The increase in FABP concentration may allow red skeletal muscle to deal with the greater supply of FA induced by both the enhanced lipolysis in adipose tissue and the increased LPL activity. The combined effects of increased FA supply from adipose tissue, enhanced tissue FA uptake by LPL, increased intramuscular transport by FABP (present study), and increased muscle oxidative capacity (1) and blood flow (10, 11) may thus favor lipid oxidation and thermogenesis in red skeletal muscles of CA ducklings. Similarly, increased FABP content paralleled increased lipid oxidation in muscle of cold-exposed fish (21). In the thermogenic BAT of cold-acclimated rats, a dramatic increase in the heart-type FABP was also observed (9) in conjunction with the stimulation of the thermogenic capacity of this tissue.

In liver, the increased FA uptake through hepatic lipase was also positively linked to an increase in the (12-18 kDa) FA-binding capacity, which may be related to a putative hepatic FABP by analogy with mammals (15). As judged from the immunoblotting assays, this putative hepatic FABP appears to be distinct from that found in skeletal muscle, given that it was not recognized by the same antibodies. As reported in rodents, the enhanced hepatic lipase activity (30) and possibly the (12-18 kDa) FA-binding capacity of CA ducklings may be related in part to their higher food intake. It may also be indicative of hepatic thermogenic capacity, as suggested previously by the high hepatic oxidative capacity found in CA ducklings (1). In any case, both parameters suggest an increased intrahepatic trafficking of FA toward either resynthesis of TG or local oxidation, which may parallel an increased aerobic metabolism as indicated by the higher hepatic blood flow observed in CA ducklings (11).

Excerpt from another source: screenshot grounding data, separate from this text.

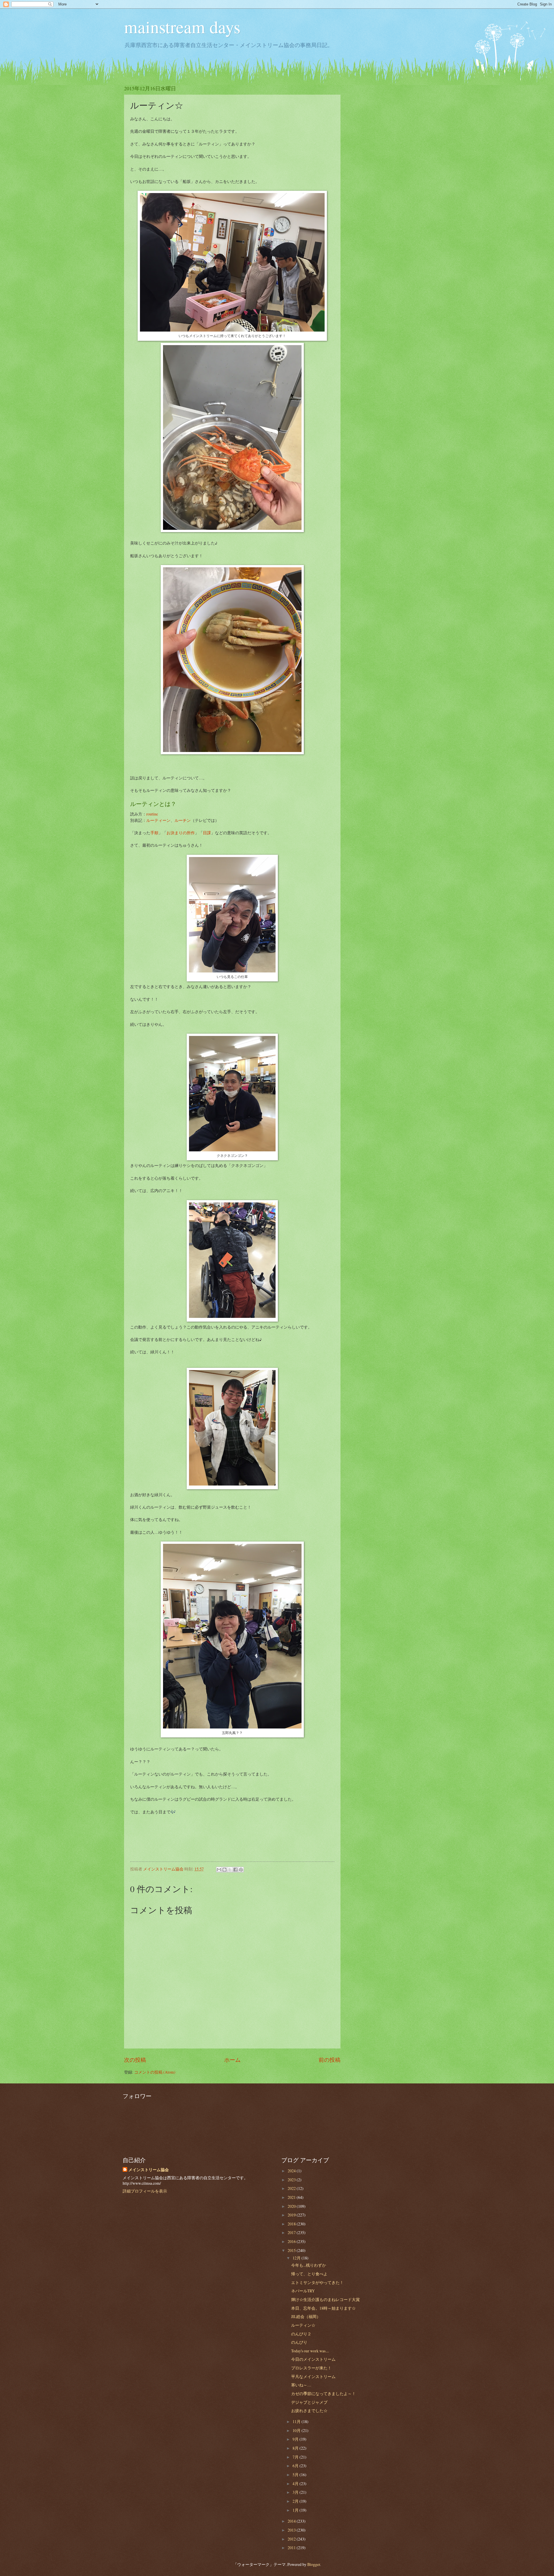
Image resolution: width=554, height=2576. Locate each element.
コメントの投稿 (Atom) (154, 2072)
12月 (297, 2258)
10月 (297, 2430)
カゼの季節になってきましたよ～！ (323, 2393)
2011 (292, 2547)
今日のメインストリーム (313, 2359)
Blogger (313, 2564)
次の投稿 (135, 2059)
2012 (292, 2539)
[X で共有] (230, 1869)
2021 (292, 2197)
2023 (292, 2179)
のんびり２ (301, 2333)
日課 (207, 832)
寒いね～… (301, 2385)
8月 (296, 2448)
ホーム (232, 2059)
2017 (292, 2232)
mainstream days (182, 26)
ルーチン (183, 820)
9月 (296, 2439)
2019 (292, 2215)
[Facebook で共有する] (235, 1869)
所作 (191, 832)
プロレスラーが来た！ (311, 2368)
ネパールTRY (303, 2290)
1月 (296, 2510)
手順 (154, 832)
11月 (297, 2421)
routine (152, 814)
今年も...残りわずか (308, 2265)
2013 (292, 2530)
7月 (296, 2457)
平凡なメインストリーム (313, 2376)
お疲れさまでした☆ (309, 2410)
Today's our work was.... (310, 2351)
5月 (296, 2474)
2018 (292, 2224)
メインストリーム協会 (148, 2170)
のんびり (299, 2342)
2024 (292, 2170)
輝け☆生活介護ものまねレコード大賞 (325, 2299)
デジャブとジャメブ (309, 2402)
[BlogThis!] (224, 1869)
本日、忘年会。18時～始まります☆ (323, 2308)
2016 (292, 2241)
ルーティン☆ (303, 2325)
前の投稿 (329, 2059)
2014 (292, 2521)
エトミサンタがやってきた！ (317, 2282)
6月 (296, 2465)
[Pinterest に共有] (241, 1869)
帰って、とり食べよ (309, 2273)
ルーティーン (158, 820)
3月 (296, 2492)
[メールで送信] (219, 1869)
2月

It is concluded that in young growing ducklings, cold acclimation is associated with adaptive changes at several levels of lipid metabolism. Changes include an increased lipolytic activity of adipose tissue, a higher tissue uptake of plasma TG-derived FA, and a higher intracellular capacity to bind FA associated with an increased content of a 15.4-kDa FABP in skeletal muscle. These responses suggest a coordinated increase in FA supply to the intracellular sites of oxidation in thermogenic tissues.

Perspectives

Despite there being no direct evidence, a hormonal control of LPL activity may occur in tissues of CA chicks. Indeed, several hormones are known to modulate LPL gene expression and activity (review in Ref. 14). By analogy with results in mammals showing a positive regulation of LPL activity by catecholamines (23), the increased sympathetic activity found in skeletal muscles of cold-exposed birds (19) may play a part in the hormonal stimulation of muscle LPL activity. Further studies are required to clarify the endocrine control involved in CA ducklings.

In cells, FABPs, as potential modulators of FA (and their acyl metabolites) trafficking, may play a role in their intracellular signalling. They may, for instance, influence the cellular thermogenic processes modulated by FAs (6, 13) and therefore could conceivably intervene in the control of skeletal muscle NST. Further studies are required to clarify this putative role.